Write out the listing exactly as it appears, starting at its first line and ending at the line containing "center [854, 43].", with both of those lines included. Leave the pictures out of your answer.

(Collected data)
* * * *
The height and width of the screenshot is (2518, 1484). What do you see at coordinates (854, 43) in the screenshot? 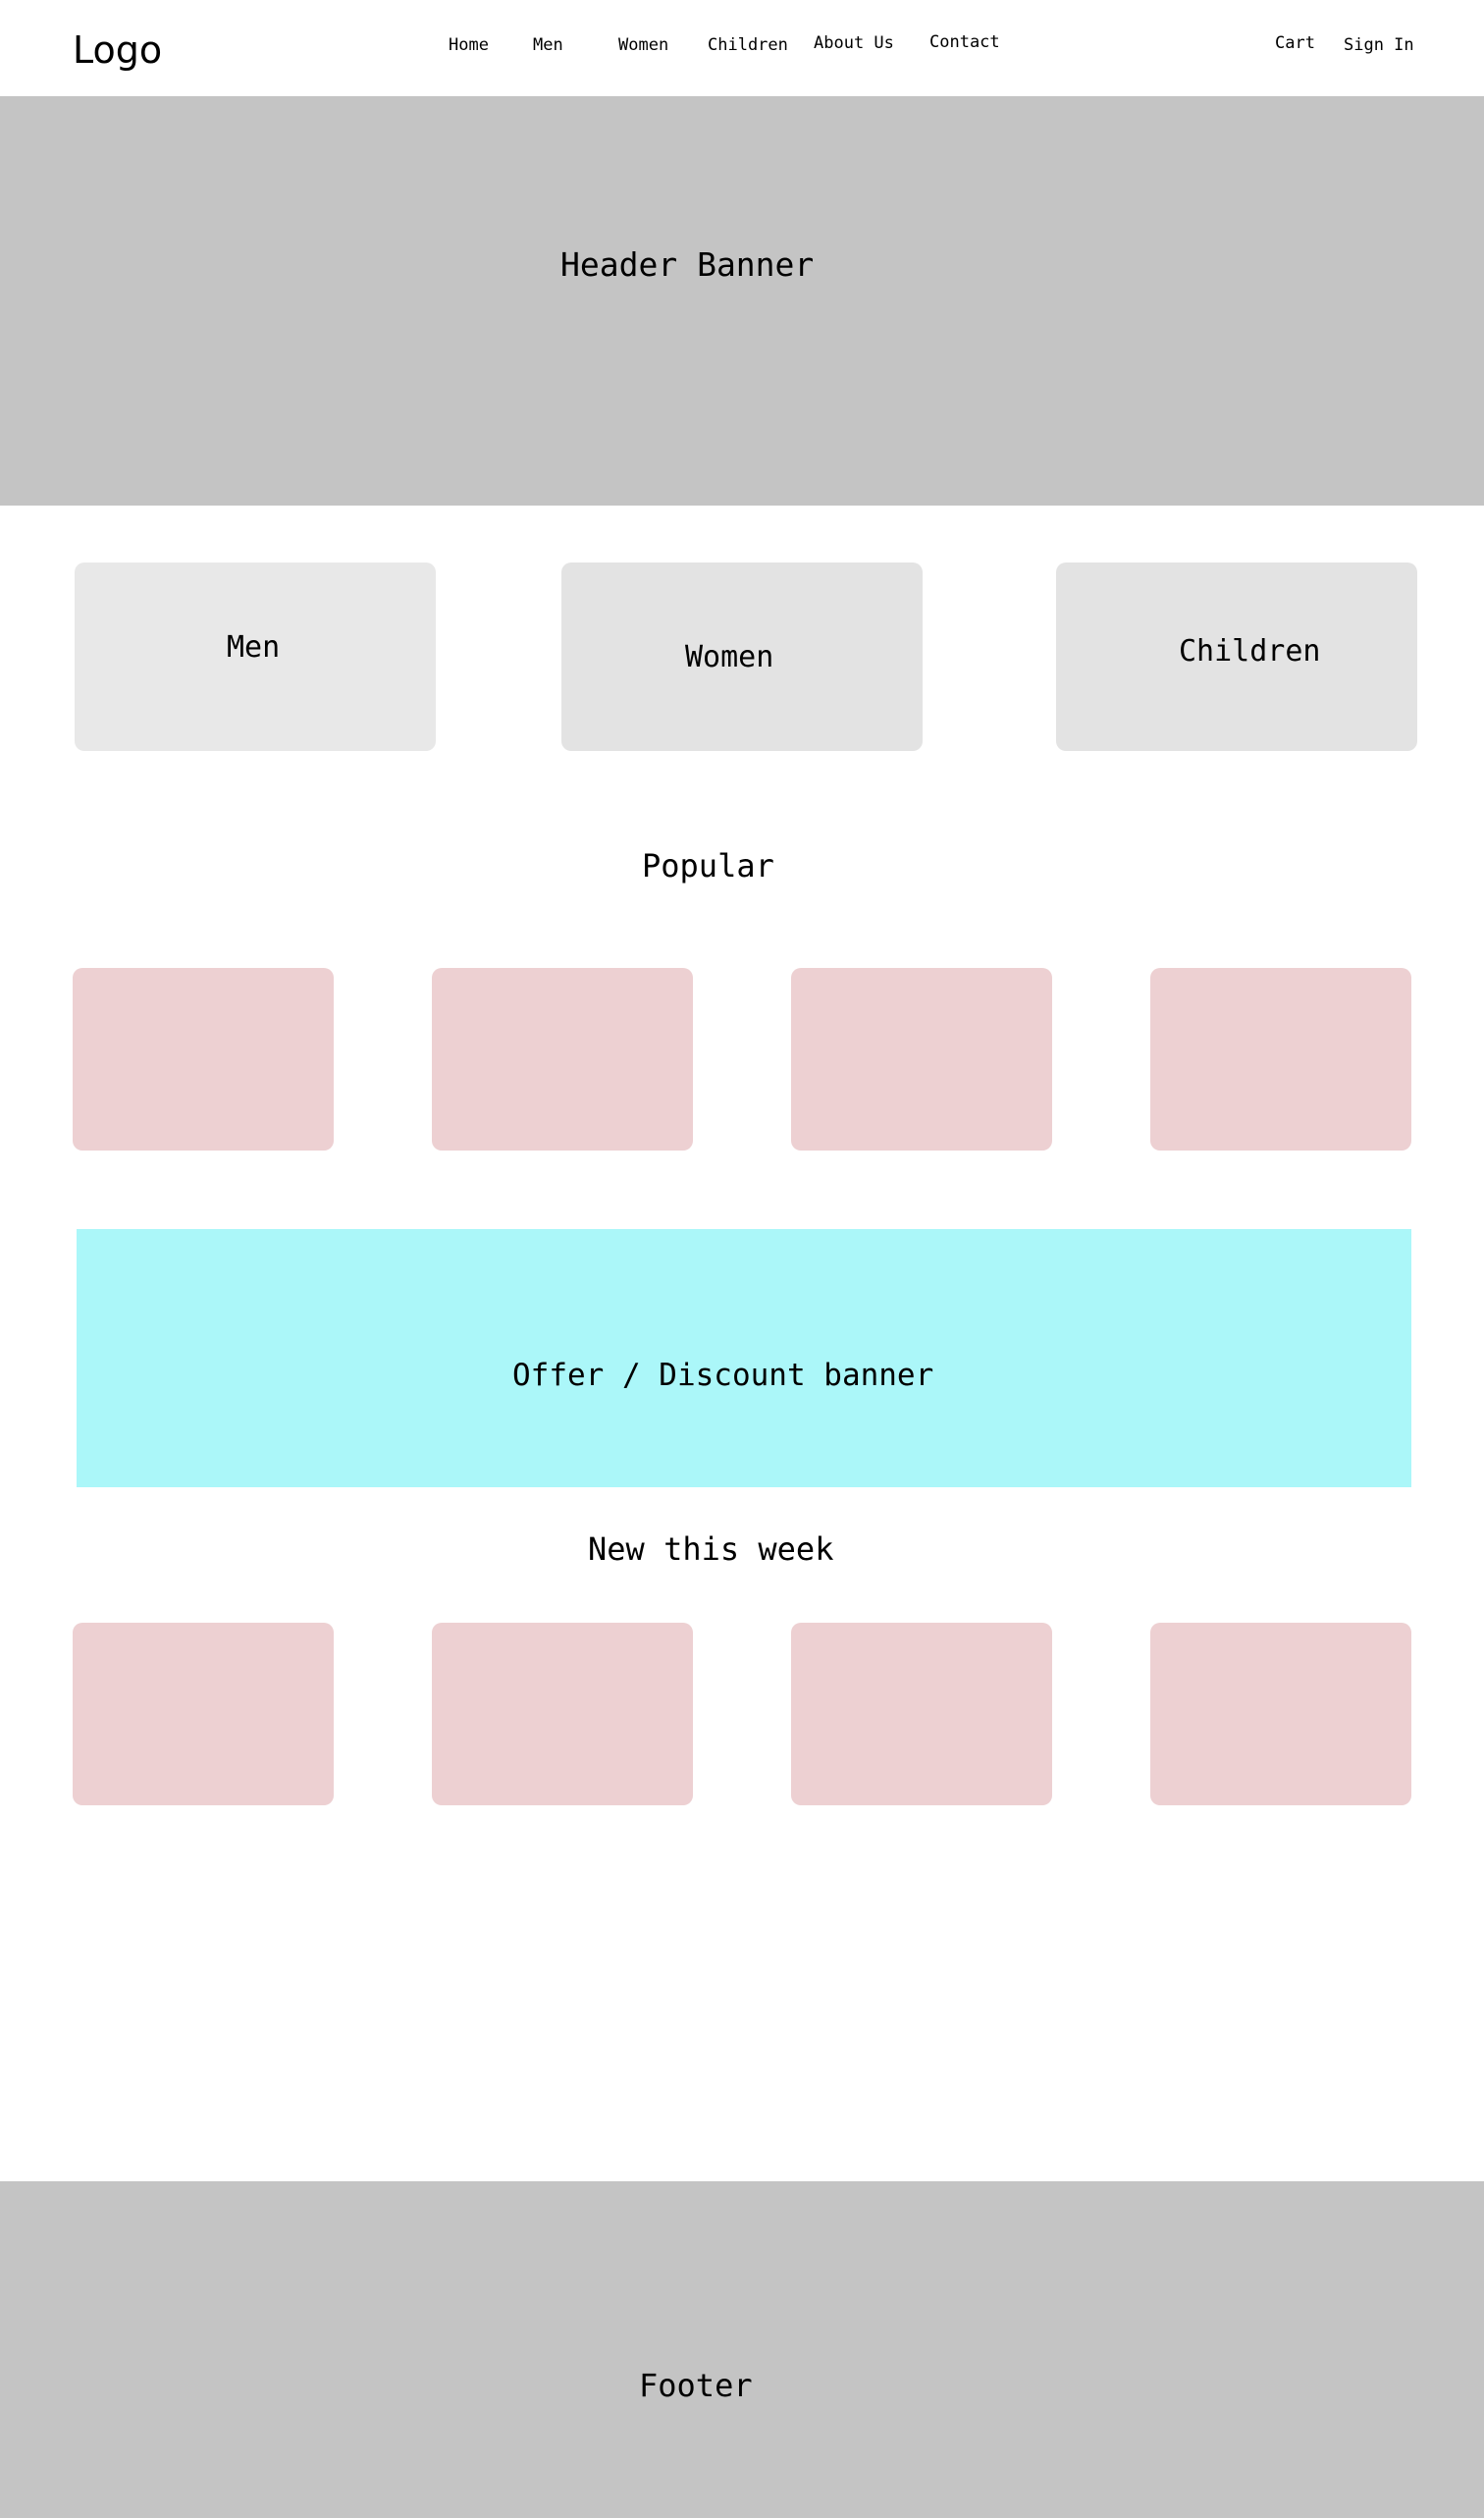
I see `nav-link-about-us: About Us` at bounding box center [854, 43].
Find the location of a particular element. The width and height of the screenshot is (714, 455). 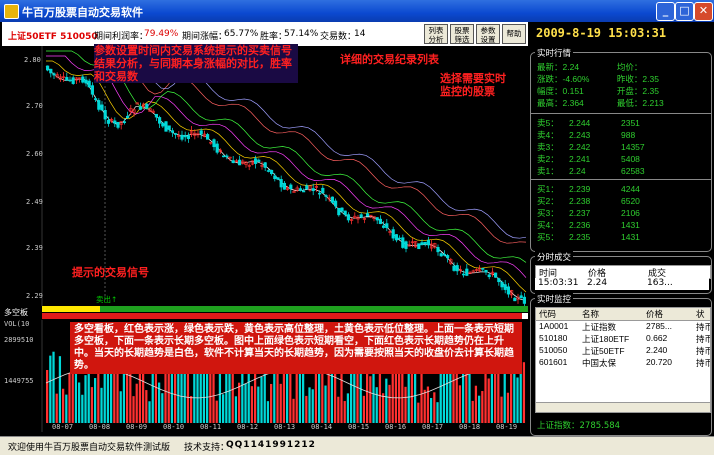

date-tick: 08-17 is located at coordinates (433, 427).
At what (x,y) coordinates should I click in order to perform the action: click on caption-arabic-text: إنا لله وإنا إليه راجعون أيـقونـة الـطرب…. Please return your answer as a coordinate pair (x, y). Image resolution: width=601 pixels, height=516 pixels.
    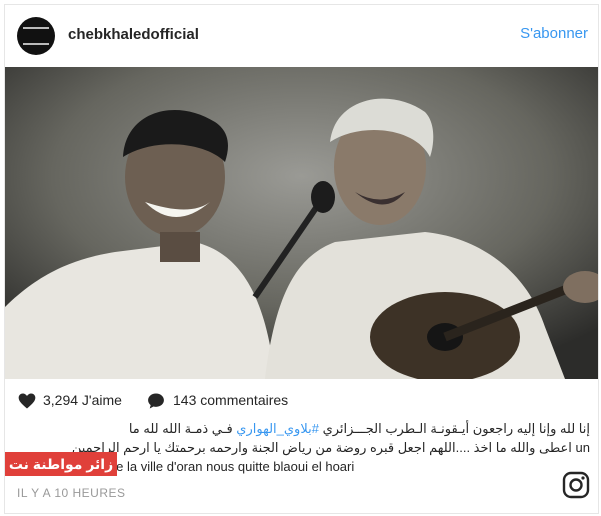
    Looking at the image, I should click on (456, 428).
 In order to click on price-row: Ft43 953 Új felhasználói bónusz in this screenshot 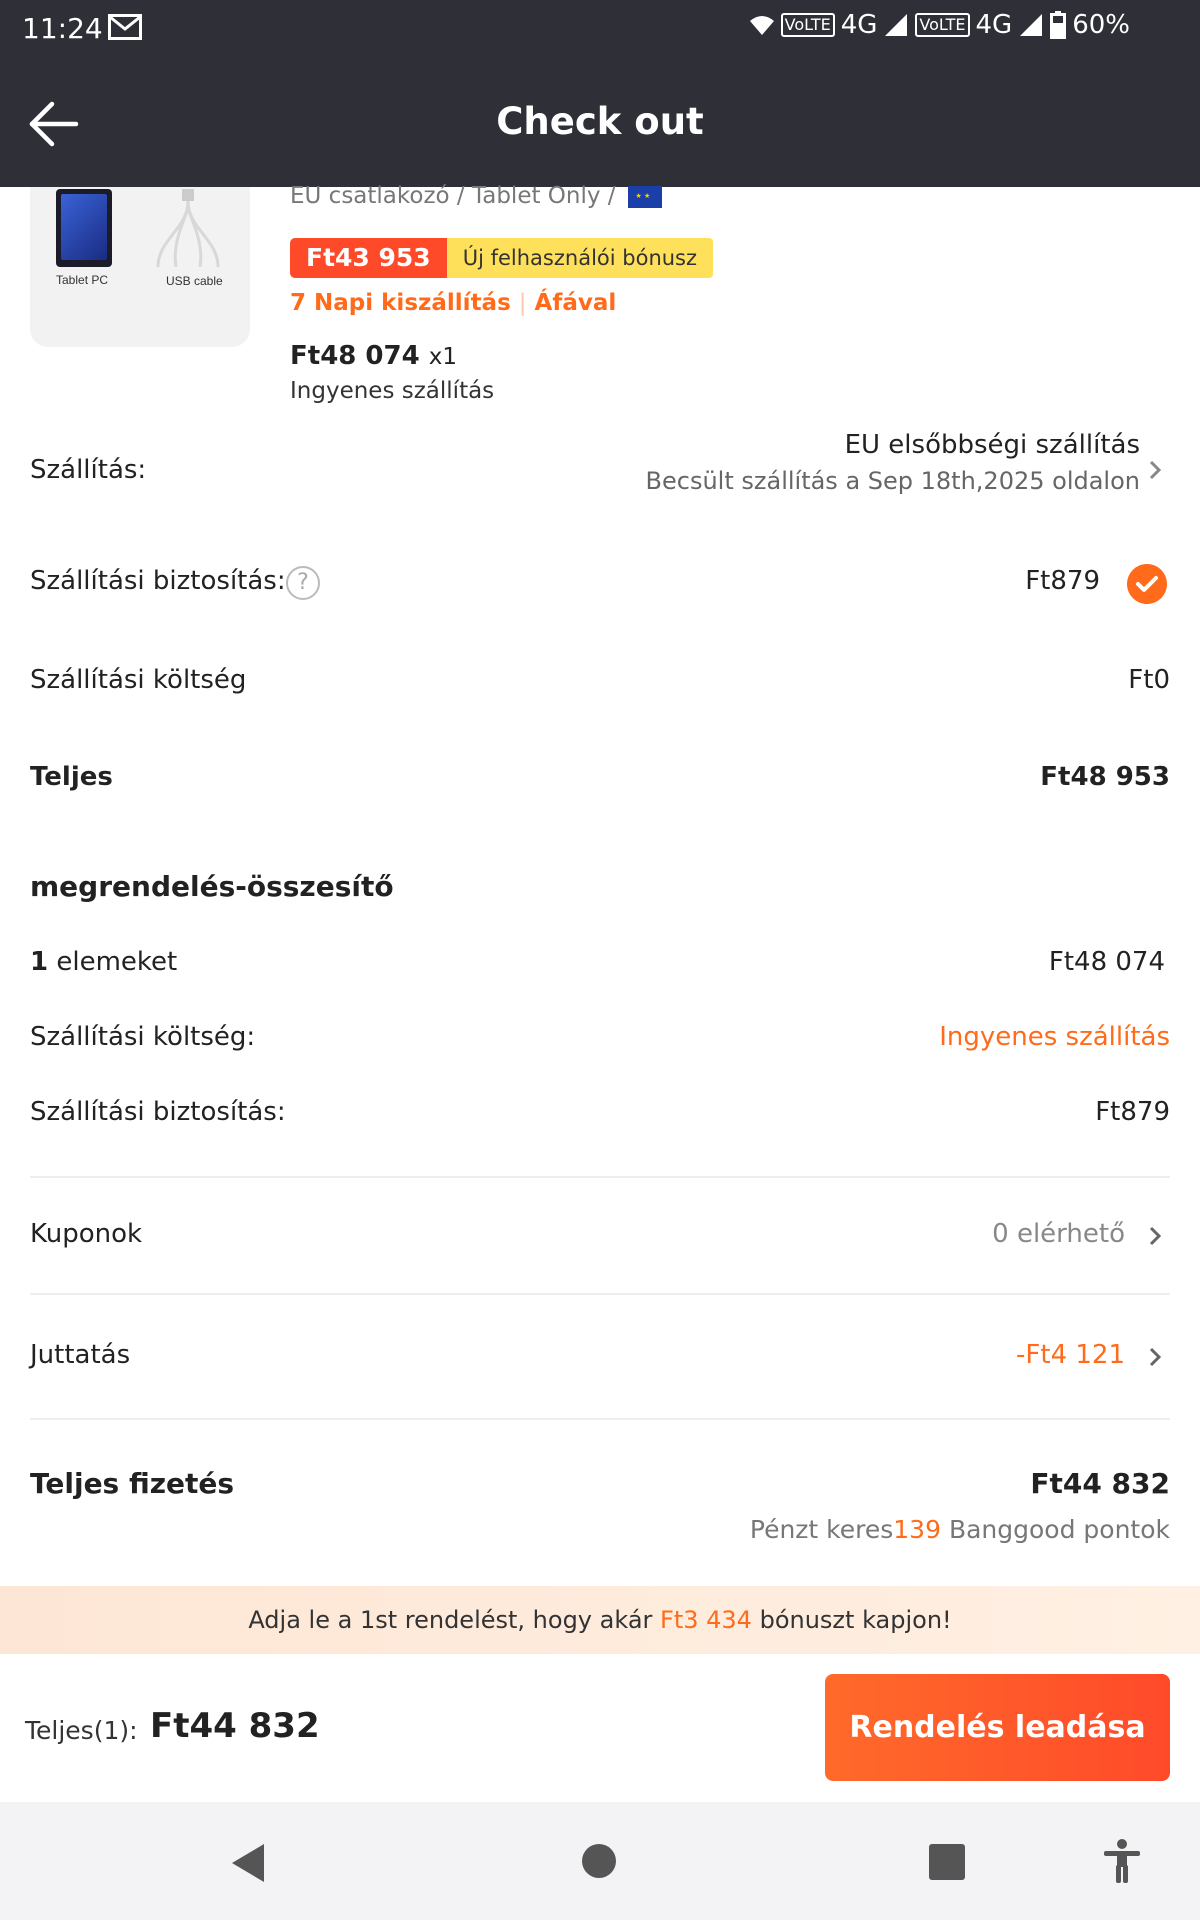, I will do `click(502, 258)`.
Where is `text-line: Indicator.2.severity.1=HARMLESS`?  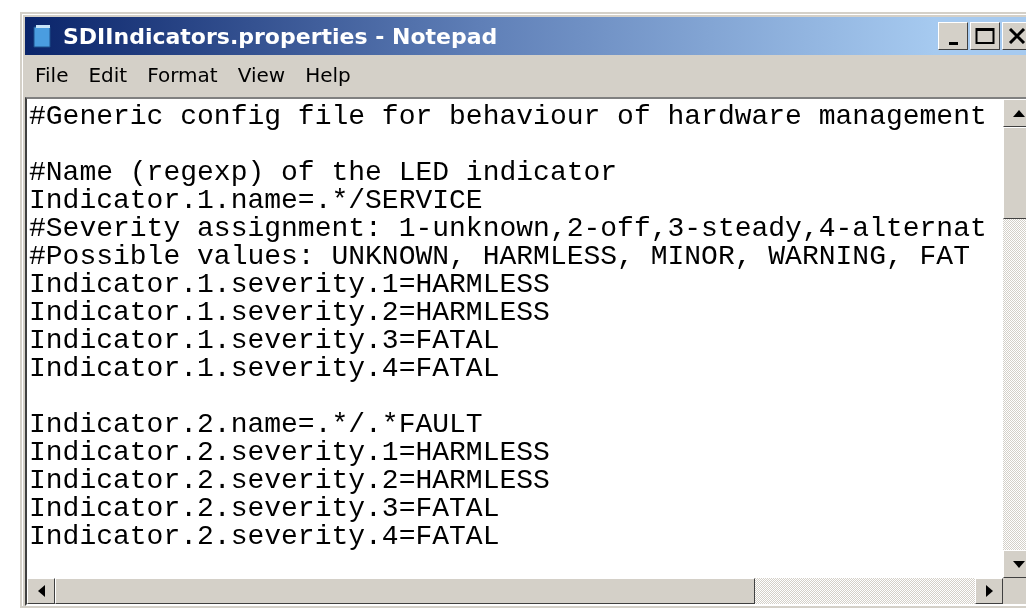 text-line: Indicator.2.severity.1=HARMLESS is located at coordinates (290, 453).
* * * *
■ RESULT FOR THIS EXERCISE:
The height and width of the screenshot is (2518, 1484). What do you see at coordinates (854, 43) in the screenshot? 
I see `nav-link-about-us: About Us` at bounding box center [854, 43].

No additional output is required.